- Born: 1252
- Died: 2 April 1279 (aged 26–27)
- Spouse: a daughter of Gunzelin III, Count of Schwerin
- Issue: Margaret, abbess of Zarrentin
- House: Estridsen
- Father: Abel of Denmark
- Mother: Mechtild of Holstein

= Abel, Lord of Langeland =

Abel Abelsøn (1252 - 2 April 1279), Lord of Langeland, was the third son of King Abel of Denmark, Duke of Schleswig, and younger brother of Valdemar III, Duke of Schleswig and Eric I, Duke of Schleswig. As a member of the ducal family, he held several fiefs in Southern Denmark.

==Life==
Abel was born in 1252 as the third and posthumous son of King Abel of Denmark, Duke of Schleswig, by his wife, Mechtild of Holstein. In the settlement with his brother Eric after the death of their elder brother Duke Valdemar III, Abel received the cities of Svendborg, Rudkøbing, and possibly also Faaborg on the island of Funen, and as a fief the island of Langeland. Abel died on Easter Day 1279 in Svendborg and was buried in Greyfriars’ Abbey.
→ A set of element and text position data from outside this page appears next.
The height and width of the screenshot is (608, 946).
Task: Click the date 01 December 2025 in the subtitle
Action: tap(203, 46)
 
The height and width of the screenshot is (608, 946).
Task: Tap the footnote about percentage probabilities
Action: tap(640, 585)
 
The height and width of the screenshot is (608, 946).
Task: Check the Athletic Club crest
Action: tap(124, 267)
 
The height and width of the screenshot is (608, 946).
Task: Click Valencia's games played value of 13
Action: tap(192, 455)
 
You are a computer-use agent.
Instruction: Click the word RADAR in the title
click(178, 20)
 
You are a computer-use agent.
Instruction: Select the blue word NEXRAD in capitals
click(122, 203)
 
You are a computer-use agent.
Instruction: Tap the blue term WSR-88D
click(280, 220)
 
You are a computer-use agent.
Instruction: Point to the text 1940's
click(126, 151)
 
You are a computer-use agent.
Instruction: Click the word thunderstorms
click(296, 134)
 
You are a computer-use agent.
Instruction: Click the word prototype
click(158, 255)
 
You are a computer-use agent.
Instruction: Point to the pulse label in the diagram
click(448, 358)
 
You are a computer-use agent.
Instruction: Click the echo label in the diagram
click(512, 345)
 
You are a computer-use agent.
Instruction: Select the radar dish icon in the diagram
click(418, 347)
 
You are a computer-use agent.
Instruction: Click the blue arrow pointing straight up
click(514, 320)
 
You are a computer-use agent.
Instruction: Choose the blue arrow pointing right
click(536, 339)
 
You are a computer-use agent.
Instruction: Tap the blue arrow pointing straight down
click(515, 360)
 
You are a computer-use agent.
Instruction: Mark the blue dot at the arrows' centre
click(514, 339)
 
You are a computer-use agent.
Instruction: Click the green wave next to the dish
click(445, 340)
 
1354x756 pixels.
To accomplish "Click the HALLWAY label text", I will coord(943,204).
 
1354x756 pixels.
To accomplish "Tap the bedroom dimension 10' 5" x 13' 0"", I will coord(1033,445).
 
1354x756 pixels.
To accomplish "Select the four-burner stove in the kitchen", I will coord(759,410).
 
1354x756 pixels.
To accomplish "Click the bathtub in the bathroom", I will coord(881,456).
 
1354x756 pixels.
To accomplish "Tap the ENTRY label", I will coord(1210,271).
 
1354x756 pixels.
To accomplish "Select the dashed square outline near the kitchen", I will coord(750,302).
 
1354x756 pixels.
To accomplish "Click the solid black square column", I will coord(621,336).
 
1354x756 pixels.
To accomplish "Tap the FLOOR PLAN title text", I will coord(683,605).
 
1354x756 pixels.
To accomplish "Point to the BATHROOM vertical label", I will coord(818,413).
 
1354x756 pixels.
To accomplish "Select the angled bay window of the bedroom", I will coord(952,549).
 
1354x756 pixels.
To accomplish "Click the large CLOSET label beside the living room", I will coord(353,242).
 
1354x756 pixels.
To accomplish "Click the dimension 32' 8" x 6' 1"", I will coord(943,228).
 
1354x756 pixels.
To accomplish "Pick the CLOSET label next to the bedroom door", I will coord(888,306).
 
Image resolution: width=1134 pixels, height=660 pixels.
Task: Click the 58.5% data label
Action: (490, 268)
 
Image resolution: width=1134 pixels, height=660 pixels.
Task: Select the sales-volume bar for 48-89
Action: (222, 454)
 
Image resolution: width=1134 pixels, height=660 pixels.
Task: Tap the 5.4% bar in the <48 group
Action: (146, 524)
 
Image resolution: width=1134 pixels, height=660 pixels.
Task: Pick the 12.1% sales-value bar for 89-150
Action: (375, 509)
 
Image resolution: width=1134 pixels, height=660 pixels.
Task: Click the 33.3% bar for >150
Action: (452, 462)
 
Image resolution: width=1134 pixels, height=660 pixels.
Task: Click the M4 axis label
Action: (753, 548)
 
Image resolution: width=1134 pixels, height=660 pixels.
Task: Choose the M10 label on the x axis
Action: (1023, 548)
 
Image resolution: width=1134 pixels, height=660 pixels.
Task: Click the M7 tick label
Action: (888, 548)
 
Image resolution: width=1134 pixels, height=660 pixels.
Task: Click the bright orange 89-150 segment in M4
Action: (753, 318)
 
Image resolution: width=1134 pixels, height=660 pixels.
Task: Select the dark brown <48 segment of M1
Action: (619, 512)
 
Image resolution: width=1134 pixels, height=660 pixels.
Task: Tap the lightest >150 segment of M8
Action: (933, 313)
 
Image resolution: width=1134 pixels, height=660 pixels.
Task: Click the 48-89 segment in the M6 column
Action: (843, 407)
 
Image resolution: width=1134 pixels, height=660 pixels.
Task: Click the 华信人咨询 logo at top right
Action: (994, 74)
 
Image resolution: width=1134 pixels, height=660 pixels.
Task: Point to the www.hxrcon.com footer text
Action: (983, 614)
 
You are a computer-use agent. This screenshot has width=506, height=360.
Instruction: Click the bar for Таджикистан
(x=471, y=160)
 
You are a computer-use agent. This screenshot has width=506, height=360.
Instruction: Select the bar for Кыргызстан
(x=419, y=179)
At his death, he left only a daughter Margaret, who entered the convent of Zarrentin in Mecklenburg and donated her father's properties to her relatives, the counts of Holstein. They later sold it to King Eric VI of Denmark.

==Marriage and issue==
Abel appears to have married a daughter of Gunzelin III, Count of Schwerin:
- Margaret, abbess of Zarrentin. As abbess, she instituted a requiem mass for her father in 1317.